Data extract START
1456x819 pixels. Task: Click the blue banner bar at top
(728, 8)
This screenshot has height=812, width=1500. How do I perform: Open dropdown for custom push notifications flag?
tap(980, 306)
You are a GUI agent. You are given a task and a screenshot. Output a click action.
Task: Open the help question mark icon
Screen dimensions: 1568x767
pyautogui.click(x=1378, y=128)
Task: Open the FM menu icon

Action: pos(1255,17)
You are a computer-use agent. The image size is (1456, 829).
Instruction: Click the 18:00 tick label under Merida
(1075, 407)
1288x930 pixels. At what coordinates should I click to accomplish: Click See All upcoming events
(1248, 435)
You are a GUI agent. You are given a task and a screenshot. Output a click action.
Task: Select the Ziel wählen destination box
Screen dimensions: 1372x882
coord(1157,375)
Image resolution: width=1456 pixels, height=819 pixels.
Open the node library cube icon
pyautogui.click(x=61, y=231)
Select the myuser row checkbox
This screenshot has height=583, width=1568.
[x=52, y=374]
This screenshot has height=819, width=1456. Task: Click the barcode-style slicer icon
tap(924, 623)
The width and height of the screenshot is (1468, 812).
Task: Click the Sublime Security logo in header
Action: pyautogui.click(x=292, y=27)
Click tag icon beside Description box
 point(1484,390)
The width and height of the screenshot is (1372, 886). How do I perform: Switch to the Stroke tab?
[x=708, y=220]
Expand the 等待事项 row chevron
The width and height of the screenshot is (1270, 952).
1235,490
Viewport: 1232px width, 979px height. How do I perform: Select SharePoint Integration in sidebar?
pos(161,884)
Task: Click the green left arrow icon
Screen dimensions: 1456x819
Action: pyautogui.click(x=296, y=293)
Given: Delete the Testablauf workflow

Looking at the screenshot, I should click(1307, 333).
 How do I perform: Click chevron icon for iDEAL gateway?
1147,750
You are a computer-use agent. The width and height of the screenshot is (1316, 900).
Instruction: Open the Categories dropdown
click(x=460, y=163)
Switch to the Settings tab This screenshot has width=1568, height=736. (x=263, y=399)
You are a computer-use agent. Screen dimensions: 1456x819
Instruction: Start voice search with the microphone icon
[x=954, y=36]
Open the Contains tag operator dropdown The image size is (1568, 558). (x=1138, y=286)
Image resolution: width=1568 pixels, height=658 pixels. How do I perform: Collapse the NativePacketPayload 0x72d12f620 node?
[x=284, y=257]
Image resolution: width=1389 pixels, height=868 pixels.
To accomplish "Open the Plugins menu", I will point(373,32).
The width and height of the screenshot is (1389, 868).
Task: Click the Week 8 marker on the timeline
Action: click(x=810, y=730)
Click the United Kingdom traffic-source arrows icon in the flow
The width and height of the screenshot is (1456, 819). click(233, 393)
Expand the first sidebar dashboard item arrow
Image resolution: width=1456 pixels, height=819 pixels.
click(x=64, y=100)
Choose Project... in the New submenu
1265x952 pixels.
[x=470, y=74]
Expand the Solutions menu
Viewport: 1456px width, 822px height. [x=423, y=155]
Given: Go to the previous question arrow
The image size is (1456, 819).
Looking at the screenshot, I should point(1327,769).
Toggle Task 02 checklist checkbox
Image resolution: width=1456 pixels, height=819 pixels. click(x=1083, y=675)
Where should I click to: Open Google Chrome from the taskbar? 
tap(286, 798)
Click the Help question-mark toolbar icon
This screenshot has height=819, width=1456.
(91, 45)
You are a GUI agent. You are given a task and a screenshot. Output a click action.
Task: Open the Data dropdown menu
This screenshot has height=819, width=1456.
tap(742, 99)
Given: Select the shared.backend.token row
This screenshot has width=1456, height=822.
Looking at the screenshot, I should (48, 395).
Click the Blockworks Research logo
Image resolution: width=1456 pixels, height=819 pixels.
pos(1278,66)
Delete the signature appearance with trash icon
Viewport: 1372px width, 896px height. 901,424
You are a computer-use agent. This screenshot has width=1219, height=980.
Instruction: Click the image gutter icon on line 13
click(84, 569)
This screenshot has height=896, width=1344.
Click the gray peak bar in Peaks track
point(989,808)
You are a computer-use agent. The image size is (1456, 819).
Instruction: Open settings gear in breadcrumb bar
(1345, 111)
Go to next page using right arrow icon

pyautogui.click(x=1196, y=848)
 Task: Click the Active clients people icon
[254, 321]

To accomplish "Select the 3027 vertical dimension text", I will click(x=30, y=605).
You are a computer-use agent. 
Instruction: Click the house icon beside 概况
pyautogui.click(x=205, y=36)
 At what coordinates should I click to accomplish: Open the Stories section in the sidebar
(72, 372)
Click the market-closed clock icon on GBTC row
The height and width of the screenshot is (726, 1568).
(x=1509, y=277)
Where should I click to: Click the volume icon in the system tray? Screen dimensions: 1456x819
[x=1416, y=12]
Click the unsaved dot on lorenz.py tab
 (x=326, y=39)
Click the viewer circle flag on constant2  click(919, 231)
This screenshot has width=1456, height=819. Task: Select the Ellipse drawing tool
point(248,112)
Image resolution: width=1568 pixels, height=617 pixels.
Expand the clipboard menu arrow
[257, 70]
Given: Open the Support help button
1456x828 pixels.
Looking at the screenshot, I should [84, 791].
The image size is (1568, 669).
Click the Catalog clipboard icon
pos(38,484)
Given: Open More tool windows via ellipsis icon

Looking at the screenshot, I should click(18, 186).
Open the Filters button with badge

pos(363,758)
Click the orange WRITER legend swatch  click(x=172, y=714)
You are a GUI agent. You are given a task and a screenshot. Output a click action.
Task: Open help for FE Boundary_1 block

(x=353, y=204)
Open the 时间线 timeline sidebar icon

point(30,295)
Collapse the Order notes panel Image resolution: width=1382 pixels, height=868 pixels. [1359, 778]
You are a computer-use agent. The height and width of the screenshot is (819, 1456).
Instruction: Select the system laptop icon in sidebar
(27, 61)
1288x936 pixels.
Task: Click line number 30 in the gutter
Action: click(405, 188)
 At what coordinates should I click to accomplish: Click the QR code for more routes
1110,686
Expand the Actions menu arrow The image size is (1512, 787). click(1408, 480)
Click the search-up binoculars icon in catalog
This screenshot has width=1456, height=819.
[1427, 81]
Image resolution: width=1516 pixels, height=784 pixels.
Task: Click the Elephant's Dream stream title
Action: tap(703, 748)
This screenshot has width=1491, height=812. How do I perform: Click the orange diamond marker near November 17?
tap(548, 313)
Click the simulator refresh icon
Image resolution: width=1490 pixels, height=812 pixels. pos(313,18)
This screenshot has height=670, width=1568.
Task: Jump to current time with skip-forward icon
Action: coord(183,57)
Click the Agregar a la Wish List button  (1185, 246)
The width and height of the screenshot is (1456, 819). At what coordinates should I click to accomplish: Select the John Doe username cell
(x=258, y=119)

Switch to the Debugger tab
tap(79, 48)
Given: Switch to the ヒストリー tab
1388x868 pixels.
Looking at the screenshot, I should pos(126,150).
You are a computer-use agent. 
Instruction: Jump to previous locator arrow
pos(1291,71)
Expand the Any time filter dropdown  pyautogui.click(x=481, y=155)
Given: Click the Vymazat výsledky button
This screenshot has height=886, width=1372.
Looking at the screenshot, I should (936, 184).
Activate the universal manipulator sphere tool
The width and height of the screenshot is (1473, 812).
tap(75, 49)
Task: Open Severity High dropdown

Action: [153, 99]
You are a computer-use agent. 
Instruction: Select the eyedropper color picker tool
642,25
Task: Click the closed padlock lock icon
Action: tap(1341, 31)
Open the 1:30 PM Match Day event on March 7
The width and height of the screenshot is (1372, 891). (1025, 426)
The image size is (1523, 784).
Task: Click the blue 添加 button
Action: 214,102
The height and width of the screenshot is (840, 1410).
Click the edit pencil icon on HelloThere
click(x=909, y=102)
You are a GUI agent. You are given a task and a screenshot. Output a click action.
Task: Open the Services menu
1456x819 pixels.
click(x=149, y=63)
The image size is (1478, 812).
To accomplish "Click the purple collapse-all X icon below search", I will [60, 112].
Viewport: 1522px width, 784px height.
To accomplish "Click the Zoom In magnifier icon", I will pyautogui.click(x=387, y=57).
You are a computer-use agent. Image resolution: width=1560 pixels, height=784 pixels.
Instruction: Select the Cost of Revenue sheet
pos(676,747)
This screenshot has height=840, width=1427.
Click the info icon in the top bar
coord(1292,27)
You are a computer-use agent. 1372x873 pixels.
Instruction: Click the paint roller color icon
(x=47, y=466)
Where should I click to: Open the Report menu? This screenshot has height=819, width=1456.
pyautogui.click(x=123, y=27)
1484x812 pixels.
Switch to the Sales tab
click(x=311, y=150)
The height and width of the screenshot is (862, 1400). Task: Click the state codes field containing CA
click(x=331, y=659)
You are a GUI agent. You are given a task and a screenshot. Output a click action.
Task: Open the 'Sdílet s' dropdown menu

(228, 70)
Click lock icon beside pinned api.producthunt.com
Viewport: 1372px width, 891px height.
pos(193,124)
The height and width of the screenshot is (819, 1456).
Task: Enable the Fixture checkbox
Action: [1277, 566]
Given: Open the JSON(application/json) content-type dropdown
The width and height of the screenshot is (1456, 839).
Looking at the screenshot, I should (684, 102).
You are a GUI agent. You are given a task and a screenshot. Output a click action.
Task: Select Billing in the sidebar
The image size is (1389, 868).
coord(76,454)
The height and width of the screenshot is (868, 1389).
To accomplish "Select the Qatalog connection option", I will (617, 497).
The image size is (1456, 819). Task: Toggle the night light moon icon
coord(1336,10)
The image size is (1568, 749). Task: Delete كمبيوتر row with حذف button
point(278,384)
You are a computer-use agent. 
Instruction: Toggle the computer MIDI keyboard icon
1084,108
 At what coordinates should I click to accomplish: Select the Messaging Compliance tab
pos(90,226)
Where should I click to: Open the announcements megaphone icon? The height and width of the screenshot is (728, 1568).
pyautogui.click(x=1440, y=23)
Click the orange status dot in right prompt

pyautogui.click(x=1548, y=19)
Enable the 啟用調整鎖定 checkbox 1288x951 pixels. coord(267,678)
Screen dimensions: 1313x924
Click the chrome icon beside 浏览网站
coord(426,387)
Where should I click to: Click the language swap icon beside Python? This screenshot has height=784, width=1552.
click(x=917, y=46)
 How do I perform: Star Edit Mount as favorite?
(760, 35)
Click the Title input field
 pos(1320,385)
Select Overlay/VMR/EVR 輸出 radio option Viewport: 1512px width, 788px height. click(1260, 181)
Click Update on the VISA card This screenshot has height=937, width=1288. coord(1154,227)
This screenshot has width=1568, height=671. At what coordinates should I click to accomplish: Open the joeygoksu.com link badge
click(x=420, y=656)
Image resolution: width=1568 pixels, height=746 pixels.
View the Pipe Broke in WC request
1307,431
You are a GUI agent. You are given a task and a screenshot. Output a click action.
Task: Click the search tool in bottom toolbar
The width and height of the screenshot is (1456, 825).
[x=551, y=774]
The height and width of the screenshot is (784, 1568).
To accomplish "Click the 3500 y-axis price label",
Data extract END
• [Exercise] Read through the entries and copy each line in which "question" appears.

• [Result]
Task: Open the help question mark icon
Given: Go to the previous question arrow
Click the Help question-mark toolbar icon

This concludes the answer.